*Short problem*: Replace "screenshot" with "image" in the stretch from the start of the items through the line containing "Action: 247,209", and give those lines back otherwise unchanged.

*Information shown*:
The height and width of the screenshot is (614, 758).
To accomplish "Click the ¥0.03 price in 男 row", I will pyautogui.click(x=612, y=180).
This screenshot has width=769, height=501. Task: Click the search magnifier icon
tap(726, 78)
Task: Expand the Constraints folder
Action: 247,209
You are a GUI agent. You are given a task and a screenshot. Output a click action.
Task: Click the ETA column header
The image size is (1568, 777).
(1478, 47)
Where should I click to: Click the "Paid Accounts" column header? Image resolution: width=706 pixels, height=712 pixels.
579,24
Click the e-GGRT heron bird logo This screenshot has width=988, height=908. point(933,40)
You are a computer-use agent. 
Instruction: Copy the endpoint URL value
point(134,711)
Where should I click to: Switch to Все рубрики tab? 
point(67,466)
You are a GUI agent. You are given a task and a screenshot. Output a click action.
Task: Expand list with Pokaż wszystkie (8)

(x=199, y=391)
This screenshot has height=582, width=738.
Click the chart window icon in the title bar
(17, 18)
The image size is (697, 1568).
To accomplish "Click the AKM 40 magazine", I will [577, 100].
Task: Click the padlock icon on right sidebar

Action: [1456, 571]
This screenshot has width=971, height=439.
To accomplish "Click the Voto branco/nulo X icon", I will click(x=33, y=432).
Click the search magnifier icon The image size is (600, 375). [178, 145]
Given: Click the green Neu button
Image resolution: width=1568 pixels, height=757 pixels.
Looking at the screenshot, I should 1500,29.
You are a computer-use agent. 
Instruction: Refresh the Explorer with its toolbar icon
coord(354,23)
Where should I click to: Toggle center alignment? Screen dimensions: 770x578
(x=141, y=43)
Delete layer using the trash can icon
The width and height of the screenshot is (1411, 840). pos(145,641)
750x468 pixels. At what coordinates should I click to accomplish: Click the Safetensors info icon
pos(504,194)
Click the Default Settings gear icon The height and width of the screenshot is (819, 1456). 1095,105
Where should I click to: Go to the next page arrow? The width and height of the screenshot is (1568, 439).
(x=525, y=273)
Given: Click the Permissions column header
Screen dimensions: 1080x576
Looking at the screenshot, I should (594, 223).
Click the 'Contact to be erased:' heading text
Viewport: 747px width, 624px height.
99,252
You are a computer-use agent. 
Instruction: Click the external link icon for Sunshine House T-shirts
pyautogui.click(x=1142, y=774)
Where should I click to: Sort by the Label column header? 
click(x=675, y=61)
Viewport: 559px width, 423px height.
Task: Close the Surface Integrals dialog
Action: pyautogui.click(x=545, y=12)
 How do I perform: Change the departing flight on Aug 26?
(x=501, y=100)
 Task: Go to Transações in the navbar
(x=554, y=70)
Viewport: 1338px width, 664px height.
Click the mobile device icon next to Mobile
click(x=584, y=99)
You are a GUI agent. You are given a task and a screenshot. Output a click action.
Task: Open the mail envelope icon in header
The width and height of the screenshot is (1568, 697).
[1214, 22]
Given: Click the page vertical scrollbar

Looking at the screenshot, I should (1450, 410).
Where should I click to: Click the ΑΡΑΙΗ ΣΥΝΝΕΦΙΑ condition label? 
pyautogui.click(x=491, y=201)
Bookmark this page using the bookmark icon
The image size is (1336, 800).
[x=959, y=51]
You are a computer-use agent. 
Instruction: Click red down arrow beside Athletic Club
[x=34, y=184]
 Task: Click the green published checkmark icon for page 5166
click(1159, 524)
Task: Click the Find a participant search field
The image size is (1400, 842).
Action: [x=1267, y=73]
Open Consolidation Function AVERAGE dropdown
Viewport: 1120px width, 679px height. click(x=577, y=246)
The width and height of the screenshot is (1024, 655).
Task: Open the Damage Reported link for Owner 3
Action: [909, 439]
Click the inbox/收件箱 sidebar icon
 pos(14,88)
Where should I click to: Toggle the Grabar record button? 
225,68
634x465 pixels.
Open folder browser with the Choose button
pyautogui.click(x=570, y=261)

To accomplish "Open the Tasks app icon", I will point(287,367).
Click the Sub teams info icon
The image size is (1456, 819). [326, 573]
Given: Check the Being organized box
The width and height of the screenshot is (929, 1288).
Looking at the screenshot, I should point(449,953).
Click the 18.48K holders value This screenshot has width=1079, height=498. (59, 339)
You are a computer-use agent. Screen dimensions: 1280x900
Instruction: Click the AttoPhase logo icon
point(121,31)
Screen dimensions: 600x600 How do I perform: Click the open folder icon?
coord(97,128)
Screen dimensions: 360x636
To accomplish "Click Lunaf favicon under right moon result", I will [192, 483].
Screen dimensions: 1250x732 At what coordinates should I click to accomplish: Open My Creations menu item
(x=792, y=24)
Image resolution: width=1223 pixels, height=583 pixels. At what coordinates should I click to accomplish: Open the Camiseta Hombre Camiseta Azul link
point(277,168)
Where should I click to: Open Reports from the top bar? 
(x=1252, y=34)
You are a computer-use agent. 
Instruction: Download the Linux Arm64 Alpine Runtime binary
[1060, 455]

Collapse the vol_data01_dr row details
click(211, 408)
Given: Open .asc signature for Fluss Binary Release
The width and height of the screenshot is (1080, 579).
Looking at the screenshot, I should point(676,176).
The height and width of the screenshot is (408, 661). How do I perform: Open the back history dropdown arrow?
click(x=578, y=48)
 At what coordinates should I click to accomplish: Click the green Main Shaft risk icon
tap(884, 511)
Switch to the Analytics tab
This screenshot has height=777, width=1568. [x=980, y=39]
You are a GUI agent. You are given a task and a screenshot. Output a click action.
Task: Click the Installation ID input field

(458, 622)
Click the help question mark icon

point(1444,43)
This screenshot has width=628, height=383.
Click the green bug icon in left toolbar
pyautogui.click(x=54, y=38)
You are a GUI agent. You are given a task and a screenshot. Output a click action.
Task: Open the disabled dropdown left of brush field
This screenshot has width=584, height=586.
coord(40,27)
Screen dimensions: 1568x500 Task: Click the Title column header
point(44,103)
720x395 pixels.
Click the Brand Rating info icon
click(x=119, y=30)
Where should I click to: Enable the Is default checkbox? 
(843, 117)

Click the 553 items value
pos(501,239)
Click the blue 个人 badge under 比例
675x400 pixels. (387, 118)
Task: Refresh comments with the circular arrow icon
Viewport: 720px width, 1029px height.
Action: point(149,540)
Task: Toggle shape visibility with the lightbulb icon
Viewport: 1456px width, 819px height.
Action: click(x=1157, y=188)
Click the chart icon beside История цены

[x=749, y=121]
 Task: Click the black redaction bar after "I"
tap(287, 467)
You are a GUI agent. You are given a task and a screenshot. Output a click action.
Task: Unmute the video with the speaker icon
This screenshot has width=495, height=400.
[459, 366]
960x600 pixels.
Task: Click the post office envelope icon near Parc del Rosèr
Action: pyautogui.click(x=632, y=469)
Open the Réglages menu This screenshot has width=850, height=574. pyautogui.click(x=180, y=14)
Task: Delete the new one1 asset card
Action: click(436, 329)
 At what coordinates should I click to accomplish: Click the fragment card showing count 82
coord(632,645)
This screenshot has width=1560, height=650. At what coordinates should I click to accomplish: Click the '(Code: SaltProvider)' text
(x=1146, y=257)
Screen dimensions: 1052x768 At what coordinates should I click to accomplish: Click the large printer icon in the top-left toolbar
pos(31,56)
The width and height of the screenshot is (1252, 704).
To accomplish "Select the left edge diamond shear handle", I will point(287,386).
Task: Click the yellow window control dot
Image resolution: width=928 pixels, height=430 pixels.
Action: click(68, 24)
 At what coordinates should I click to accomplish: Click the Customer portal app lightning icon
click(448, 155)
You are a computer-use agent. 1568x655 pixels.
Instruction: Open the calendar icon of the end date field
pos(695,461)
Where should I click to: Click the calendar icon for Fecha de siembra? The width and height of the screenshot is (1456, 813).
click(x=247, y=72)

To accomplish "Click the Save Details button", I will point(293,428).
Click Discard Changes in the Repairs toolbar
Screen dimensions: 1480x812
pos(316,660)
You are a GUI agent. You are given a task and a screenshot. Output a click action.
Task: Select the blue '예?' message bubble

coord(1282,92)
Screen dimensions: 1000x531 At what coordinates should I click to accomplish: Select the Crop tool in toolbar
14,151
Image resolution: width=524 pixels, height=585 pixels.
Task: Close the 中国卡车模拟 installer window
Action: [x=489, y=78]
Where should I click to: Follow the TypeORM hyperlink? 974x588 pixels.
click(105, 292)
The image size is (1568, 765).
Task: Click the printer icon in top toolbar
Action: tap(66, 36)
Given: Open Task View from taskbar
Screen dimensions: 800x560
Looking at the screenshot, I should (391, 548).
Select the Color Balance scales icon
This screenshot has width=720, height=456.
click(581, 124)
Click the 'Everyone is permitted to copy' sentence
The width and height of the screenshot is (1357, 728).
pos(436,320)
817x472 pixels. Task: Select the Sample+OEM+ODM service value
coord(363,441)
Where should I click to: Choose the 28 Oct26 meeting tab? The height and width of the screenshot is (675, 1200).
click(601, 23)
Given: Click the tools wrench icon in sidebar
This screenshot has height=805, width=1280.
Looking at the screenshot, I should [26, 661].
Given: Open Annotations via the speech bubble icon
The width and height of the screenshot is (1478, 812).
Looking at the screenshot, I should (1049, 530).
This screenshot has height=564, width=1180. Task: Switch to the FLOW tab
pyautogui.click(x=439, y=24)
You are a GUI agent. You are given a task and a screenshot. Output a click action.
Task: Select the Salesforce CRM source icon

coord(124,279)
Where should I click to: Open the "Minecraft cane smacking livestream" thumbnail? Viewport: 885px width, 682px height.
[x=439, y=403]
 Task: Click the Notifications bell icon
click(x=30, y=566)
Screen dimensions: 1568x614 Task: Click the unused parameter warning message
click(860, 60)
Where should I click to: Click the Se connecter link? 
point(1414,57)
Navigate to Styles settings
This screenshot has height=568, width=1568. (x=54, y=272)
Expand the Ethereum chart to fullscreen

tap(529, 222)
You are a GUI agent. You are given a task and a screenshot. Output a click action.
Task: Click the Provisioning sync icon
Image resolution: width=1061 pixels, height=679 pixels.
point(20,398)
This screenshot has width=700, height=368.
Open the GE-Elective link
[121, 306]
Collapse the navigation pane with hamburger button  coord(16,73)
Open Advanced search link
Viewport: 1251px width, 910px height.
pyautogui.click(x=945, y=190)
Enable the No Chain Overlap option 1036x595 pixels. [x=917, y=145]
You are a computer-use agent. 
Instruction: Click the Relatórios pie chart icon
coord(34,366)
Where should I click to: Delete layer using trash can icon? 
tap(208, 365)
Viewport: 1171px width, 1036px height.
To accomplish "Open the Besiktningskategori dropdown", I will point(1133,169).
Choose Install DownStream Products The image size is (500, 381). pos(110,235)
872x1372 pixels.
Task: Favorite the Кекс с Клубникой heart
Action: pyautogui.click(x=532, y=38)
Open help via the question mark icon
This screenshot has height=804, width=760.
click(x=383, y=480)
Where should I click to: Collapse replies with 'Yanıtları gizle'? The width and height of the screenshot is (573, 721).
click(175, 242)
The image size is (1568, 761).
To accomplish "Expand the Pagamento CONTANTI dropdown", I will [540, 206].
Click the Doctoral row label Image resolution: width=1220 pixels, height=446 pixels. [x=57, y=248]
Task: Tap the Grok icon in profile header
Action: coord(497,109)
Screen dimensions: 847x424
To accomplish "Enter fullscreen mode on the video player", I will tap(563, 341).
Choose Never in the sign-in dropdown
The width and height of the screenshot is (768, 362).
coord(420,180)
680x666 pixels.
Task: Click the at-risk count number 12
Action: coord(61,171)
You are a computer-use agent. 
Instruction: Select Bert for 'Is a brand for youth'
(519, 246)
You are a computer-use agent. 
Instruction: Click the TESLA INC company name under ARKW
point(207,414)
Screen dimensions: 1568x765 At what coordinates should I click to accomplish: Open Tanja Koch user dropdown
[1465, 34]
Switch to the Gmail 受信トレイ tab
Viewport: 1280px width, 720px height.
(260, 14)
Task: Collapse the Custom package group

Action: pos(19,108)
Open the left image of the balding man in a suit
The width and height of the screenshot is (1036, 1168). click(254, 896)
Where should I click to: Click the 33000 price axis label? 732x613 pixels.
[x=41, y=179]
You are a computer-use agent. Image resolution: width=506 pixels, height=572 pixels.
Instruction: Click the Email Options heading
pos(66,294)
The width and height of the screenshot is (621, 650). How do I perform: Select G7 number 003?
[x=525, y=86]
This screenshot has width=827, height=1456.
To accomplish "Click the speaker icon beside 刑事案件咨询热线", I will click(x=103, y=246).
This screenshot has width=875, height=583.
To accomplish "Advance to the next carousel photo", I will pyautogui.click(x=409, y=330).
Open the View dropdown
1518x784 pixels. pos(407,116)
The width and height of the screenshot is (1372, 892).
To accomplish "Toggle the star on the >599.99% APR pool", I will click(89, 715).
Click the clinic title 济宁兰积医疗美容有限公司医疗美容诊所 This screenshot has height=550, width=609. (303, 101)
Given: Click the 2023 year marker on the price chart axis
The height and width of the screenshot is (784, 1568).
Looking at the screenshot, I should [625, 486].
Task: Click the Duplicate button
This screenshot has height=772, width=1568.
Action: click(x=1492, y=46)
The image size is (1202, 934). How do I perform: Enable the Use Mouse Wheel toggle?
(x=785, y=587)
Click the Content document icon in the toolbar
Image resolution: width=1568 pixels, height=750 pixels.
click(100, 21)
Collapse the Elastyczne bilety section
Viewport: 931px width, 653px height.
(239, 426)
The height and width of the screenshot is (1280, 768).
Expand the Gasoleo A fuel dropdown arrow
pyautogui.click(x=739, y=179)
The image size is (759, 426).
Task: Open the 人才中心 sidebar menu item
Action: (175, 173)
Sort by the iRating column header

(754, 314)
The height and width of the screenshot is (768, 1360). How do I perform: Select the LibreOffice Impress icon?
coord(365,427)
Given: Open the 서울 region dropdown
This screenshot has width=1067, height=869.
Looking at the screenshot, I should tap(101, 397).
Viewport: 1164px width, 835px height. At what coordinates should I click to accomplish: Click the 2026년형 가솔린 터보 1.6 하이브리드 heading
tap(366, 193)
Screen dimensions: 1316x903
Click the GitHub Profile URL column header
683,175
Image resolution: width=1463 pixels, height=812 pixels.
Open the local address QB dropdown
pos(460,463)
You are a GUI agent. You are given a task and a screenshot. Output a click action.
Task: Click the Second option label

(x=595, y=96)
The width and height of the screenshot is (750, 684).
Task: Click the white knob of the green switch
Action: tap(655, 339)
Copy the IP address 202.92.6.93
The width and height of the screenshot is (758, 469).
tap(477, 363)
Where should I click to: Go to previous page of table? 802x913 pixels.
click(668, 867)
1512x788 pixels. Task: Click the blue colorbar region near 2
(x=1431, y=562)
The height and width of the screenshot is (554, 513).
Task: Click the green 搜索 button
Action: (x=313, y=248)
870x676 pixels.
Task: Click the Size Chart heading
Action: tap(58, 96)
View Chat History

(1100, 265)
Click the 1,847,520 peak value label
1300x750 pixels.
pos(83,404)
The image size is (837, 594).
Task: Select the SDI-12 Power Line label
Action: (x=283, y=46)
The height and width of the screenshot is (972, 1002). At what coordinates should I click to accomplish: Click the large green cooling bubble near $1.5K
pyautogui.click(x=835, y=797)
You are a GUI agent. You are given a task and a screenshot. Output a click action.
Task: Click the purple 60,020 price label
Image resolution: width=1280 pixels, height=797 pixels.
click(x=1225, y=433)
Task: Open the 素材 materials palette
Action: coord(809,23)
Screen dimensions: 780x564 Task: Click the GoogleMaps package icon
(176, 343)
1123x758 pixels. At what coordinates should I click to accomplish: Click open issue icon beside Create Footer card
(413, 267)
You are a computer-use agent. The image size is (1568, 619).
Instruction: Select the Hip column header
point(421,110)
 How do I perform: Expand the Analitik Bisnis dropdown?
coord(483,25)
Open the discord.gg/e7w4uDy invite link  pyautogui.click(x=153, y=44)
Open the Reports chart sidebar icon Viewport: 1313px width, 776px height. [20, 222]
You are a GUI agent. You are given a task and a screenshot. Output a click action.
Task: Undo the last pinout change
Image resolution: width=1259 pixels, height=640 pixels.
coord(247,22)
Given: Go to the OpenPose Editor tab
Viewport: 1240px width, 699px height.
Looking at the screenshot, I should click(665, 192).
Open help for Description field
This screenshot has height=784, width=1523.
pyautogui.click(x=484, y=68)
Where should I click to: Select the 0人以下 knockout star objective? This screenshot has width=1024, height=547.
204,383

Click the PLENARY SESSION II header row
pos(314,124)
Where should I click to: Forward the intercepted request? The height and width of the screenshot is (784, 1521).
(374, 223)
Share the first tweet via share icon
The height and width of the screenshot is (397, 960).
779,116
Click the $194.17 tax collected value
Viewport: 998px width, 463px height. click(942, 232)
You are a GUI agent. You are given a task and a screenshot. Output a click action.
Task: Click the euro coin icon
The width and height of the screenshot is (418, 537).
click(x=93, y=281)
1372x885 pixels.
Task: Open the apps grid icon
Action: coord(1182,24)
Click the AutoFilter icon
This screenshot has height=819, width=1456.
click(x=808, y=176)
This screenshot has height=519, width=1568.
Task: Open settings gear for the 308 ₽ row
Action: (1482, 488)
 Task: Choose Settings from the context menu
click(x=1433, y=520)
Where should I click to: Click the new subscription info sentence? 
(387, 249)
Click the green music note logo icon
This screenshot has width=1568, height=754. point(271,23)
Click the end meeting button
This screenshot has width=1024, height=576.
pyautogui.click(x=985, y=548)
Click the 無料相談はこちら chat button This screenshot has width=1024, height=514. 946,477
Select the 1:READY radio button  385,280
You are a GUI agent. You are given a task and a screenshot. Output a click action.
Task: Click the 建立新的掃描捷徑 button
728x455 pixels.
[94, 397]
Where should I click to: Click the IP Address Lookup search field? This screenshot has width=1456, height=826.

*Result for this task*:
The height and width of the image is (614, 758).
To accomplish "Click the ¥0.03 price in 男 row", I will pyautogui.click(x=612, y=180).
This image has width=769, height=501. Task: Click the search magnifier icon
tap(726, 78)
Task: Expand the Constraints folder
Action: 247,209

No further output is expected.